# Math4302 Modern Algebra (Lecture 14)
## Group
### Cosets
Left cosets:
$$
aH=\{x|a\sim x\}=\{x\in G|a^{-1}x\in H\}=\{x|x=ah\text{ for some }h\in H\}
$$
Right cosets:
$$
Ha=\{x|x\sim'a\}=\{x\in G|xa^{-1}\in H\}=\{x|x=ha\text{ for some }h\in H\}
$$
And $G=\sqcup_{a\in G}aH=\sqcup_{a\in G}Ha$ (all sets are disjoint)
And $H$ is both a left and right coset of $G$
Example of left and right cosets
$G=S_3=\{e,\rho,\rho^2,\tau_1,\tau_2,\tau_3\}$ with $H=\{e,\rho, \rho^2\}$, $\tau_1=(12), \tau_2=(23), \tau_3=(13)$.
Number of distinct coset is $|G|/|H|=2$.
The (left and right) cosets are:
$$
\tau_1 H=\tau_2 H=\tau_3 H=\{\tau_1,\tau_2,\tau_3\}\\
H=\rho H=\rho^2 H=\{e,\rho,\rho^2\}
$$
For this case, left and right cosets are the same (gives the same partition of $G$).
---
$H=\{e,\tau\}$
Left cosets:
$$
e H=H=\tau_1 H\\
\rho H=\{\tau_3,\rho\}=\tau_3 H\\
\rho^2 H=\{\tau_2,\rho^2\}=\tau_2 H
$$
Right cosets:
$$
H=H e=H\tau_1\\
H\tau_2=\{\tau_2,\rho\}=H\rho \\
H\tau_3=\{\tau_3,\rho^2\}=H\rho^2
$$
#### Definition of Normal Subgroup
A subgroup $H\leq G$ is called a normal subgroup if $aH=Ha$ for all $a\in G$. We denote it by $H\trianglelefteq G$
Example of normal subgroup
Every subgroup of an abelian group is a normal subgroup.

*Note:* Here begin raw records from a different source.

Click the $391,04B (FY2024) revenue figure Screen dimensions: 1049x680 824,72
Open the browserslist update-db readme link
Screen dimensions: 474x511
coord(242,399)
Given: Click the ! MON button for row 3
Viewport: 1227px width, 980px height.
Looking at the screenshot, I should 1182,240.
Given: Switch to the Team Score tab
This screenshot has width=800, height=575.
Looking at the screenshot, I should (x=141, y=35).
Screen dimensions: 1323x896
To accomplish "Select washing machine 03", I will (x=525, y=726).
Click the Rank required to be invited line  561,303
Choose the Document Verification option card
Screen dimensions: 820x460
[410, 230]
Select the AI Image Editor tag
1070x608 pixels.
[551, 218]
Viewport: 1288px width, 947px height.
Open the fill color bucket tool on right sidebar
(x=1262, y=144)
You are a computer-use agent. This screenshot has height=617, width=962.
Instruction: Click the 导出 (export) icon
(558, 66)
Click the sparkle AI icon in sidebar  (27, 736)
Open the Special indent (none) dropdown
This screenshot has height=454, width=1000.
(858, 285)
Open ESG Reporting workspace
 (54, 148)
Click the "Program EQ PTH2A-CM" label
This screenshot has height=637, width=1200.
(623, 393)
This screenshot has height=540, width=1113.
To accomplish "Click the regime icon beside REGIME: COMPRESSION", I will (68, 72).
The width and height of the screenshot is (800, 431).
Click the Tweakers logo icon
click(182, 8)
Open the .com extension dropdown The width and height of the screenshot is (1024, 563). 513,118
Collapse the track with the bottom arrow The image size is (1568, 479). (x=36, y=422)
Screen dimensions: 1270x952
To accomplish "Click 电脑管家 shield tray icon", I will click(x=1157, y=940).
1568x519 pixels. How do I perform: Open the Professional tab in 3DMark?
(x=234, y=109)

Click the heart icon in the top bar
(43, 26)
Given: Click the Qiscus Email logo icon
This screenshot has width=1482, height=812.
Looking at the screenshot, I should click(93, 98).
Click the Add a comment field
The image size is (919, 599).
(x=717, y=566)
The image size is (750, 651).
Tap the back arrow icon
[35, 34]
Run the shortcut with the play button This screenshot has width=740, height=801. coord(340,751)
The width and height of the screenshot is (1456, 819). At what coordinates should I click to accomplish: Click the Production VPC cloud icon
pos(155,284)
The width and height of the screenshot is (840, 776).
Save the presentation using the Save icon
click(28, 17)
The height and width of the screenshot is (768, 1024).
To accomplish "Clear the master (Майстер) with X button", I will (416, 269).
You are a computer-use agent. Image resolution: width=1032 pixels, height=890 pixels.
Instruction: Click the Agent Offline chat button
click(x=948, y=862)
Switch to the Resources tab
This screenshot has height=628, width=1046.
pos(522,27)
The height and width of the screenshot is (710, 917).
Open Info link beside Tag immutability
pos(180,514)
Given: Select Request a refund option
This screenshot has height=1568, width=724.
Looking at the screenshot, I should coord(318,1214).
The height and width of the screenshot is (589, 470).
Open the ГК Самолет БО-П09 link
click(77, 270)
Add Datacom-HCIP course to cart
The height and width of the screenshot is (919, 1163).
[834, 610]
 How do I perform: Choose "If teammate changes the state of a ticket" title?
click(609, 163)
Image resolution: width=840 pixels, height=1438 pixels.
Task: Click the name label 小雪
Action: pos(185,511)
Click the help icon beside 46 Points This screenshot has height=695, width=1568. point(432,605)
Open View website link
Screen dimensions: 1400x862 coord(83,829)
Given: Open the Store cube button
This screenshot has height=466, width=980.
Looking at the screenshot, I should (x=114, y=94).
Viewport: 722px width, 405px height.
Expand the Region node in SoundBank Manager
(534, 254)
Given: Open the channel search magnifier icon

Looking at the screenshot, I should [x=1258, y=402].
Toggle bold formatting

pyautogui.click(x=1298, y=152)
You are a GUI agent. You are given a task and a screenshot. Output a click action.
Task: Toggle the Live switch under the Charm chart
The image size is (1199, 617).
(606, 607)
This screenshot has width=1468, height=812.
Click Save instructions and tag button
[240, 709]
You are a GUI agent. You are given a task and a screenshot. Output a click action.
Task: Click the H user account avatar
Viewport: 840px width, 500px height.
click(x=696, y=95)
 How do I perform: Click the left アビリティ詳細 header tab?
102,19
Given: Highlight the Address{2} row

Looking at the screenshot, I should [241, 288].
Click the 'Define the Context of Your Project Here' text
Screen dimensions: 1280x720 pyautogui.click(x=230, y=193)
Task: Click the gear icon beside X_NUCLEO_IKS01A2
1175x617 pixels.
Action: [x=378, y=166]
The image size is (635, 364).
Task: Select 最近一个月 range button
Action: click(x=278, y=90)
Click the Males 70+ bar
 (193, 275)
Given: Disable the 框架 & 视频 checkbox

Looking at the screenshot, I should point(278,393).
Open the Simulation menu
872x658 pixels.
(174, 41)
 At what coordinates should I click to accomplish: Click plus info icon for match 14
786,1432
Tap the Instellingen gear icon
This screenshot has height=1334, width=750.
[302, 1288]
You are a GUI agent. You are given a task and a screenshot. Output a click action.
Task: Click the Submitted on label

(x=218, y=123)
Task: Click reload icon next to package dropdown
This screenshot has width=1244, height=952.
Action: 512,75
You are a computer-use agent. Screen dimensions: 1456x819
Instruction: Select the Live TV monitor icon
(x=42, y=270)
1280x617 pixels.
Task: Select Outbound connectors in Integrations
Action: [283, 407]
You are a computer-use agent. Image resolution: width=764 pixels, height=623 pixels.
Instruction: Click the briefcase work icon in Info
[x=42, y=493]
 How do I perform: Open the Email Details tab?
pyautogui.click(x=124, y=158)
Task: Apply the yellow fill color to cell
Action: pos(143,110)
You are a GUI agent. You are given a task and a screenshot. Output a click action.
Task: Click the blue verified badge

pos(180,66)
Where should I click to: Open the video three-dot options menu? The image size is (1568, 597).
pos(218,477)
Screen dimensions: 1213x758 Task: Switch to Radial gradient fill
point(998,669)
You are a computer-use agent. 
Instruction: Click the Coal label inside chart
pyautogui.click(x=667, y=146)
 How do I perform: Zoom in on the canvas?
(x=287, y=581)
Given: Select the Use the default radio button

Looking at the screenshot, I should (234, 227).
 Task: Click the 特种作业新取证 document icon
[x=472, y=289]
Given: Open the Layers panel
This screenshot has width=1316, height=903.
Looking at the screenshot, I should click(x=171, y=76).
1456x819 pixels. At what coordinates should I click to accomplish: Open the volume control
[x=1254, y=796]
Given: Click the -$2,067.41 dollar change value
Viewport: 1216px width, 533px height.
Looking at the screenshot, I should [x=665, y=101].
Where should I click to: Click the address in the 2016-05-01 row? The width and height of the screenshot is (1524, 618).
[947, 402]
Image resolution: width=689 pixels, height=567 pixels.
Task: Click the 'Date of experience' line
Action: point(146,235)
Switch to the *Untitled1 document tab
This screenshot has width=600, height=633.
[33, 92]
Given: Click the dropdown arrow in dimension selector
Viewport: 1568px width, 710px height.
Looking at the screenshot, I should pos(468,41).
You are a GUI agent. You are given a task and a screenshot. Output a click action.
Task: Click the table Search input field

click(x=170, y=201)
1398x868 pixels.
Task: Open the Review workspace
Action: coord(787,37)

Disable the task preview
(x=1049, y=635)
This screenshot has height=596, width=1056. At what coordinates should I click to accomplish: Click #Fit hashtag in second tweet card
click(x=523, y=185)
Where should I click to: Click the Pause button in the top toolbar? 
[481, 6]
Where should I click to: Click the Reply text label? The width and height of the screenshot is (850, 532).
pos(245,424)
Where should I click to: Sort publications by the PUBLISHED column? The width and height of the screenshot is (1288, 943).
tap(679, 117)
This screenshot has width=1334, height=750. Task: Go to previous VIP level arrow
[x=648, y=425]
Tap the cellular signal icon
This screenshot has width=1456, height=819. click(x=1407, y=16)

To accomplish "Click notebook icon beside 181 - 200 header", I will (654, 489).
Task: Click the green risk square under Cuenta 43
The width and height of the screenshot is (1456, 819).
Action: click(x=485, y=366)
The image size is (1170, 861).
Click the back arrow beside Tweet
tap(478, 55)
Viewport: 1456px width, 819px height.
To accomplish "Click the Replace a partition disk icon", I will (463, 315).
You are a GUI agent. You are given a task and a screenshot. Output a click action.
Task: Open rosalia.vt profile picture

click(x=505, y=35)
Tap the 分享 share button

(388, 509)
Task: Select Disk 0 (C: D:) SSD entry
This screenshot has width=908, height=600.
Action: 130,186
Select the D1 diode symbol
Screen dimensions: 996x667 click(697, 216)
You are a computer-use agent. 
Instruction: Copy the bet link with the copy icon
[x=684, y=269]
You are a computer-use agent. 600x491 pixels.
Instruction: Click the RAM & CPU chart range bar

Prove using direct product of cyclic groups.
---
If $G$ is finite, and $|H|=\frac{|G|}{2}$, then $H\trianglelefteq G$.
> there are exactly two cosets, and one of them must be $H$, then the left coset $G\setminus H$ will always be the same as the right $G\setminus H$.
$A_n\trianglelefteq S_n$
---
If $\phi:G\to G'$ is a homomorphism, then $\ker(\phi)\trianglelefteq G$
We will use the equivalent definition of normal subgroup. ($aha^{-1}\in H$ for all $a\in G, h\in H$)
$\phi(aha^{-1})=phi(a)\phi(h)\phi(a)^{-1}=\phi(a)e'\phi(a)^{-1}=e'$, so $aha^{-1}\in \ker(\phi)$
---
Consider $\operatorname{GL}(n,\mathbb{R})$ be all the invertible matrices of size $n\times n$
Let $H=\{A\in \operatorname{GL}(n,\mathbb{R})|\det(A)=1\}$.
$H\trianglelefteq \operatorname{GL}(n,\mathbb{R})$
$\phi:\operatorname{GL}(n,\mathbb{R})\to (\mathbb{R}-\{0\},\cdot)$ where $\phi(A)=\det(A)$
Then $H=\ker(\phi)$
#### Lemma for equivalent definition of normal subgroup
The following are equivalent:
1. $H\trianglelefteq G$
2. $aHa^{-1}=H$ for all $a\in G$
3. $aHa^{-1}\subseteq H$ for all $a\in G$, that is $aha^{-1}\in H$ for all $a\in G$
Proof
We first show that $1\implies 2$.
$aHa^{-1}\subseteq H$:
If $aH=Ha$, for every $h\in H$, $ah=h'a$ for some $h'$, so $aha^{-1}=h'\in H$.
$H\subseteq aHa^{-1}$:
we have $Ha=aH$, so for every $h\in H$, $ha=ah'$ for some $h'$, so $h=ah'a^{-1}\in aHa^{-1}$.
$2\implies 3$: clear
$3\implies 1$:
$aH\subseteq Ha$. for any $h\in H$, $\forall aha^{-1}\in H$, so $aha^{-1}=h'\in H$, so $ah=h'a\in Ha$ so $aH\subseteq Ha$.
$Ha\subseteq aH$: apply previous part to $a^{-1}$., and $a^{-1}H\subseteq Ha^{-1}$, so $\forall h\in H$ $a^{-1}h=h'a^{-1}\in Ha^{-1}$, so $ha=ah'$.